This dispatch arrived care of THE AMERICAN GUIDE submission page. Be a guide yourself and send a post from your state: theamericanguide.org/submit.
Los Angeles, I’m yours.
I found an old notebook behind a box on the top shelf of the closet. Who knows when it fell back there or how long it had been there.
Flipping through it, I found pages we had covered with battling blue and black ink, doodles of stars and hearts and swirls.
I remember that afternoon. We sat next to each other in a booth at a coffee shop, in between classes our second year of college. I got my notebook out to write down an idea I had for a short story—back when I still had confidence in my ideas. Frustrated at a dead end, you said, “just move the pen. It will come.” I suppose it did.
The faces you’d sketched and the words I’d written and bolded on the spine of the page. Page after page after page, destroyed with lazily held pens. Tiny, in a right corner, “I love you!!!” was written in your delicate script. An arrow I had drawn to the bottom of the same page lead to, “I love you more!!!” On the back, you had scribbled urgently, “you couldn’t possibly.”

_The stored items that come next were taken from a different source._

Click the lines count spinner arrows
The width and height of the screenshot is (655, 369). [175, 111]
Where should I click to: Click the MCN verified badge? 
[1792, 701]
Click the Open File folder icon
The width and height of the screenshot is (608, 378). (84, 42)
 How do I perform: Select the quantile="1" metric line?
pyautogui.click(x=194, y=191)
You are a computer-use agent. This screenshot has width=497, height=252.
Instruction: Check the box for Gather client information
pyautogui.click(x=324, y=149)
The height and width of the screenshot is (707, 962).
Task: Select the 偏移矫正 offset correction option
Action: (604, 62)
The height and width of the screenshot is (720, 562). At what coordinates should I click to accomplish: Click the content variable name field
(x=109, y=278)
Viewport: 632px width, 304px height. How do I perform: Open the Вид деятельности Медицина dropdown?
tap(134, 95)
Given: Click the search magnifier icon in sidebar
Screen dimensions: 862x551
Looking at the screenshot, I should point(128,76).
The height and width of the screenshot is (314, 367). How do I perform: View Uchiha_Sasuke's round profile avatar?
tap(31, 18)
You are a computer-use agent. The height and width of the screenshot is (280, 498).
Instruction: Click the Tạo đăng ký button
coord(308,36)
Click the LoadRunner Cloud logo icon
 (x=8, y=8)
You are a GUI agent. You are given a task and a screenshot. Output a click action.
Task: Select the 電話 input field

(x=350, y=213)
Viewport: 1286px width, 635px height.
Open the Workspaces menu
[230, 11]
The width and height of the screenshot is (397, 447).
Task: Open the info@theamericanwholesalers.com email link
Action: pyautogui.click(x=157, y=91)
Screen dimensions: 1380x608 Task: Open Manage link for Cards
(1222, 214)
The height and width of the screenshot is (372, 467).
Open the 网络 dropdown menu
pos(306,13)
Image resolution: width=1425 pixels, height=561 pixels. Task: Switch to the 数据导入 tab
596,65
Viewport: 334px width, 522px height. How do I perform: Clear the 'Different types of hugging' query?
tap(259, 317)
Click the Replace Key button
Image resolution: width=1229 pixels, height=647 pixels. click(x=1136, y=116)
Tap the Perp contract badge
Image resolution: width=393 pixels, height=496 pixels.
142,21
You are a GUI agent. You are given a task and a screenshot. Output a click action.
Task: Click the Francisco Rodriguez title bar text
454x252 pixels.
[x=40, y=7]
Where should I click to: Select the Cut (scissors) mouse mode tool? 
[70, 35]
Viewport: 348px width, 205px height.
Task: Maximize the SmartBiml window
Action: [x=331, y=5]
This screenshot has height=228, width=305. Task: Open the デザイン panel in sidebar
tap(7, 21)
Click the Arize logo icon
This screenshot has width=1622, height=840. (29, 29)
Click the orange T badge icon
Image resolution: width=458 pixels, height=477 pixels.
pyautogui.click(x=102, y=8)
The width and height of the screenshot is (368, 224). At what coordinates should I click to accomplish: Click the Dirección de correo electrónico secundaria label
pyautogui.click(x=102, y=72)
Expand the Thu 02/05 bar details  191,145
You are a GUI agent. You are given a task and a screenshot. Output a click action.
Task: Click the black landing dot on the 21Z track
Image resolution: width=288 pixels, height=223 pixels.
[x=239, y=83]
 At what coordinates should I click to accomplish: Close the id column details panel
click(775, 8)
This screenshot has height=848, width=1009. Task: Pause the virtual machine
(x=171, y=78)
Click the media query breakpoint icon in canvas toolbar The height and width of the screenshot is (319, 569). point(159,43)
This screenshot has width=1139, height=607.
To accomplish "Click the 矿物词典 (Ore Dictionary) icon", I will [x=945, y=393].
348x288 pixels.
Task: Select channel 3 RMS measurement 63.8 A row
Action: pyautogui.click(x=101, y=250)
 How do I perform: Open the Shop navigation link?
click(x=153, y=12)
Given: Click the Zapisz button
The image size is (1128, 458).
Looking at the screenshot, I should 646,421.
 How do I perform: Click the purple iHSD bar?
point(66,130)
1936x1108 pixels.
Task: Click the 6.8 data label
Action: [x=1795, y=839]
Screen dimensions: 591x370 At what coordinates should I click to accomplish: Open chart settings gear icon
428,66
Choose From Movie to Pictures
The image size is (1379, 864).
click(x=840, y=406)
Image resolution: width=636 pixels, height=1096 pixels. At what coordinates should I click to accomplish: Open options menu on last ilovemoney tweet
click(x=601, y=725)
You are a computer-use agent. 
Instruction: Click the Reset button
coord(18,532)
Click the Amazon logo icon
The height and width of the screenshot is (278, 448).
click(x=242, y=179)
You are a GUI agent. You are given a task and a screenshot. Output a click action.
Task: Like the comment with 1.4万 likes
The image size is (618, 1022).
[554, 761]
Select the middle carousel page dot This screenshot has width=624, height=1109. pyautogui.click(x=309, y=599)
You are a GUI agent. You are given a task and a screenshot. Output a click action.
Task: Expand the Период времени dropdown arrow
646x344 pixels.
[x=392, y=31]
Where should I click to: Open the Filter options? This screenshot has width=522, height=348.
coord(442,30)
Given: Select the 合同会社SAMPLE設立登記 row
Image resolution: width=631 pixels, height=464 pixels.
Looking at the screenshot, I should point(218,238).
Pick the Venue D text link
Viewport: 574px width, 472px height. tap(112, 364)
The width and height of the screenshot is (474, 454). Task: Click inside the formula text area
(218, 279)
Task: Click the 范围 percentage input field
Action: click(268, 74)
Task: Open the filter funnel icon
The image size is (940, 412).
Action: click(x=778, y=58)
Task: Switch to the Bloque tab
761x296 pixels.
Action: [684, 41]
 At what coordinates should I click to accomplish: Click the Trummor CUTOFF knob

We’d had too many cups of coffee and were bored and didn’t want to go to class. We stayed and giggled over those pages. We talked about music as we doodled. Talked about traveling. Talked about what we’d name our kids if we had any one day. When we got bored of that too, we walked back to campus and got in our cars to go home.
I don’t think I ever looked at those pages again. When I used the notebook again, I quickly flipped passed the filled spaces dismissing them. But last night, I ran my fingers over the ridges and dents left from pens being pressed too hard and let them run deep into my heart, causing an ache.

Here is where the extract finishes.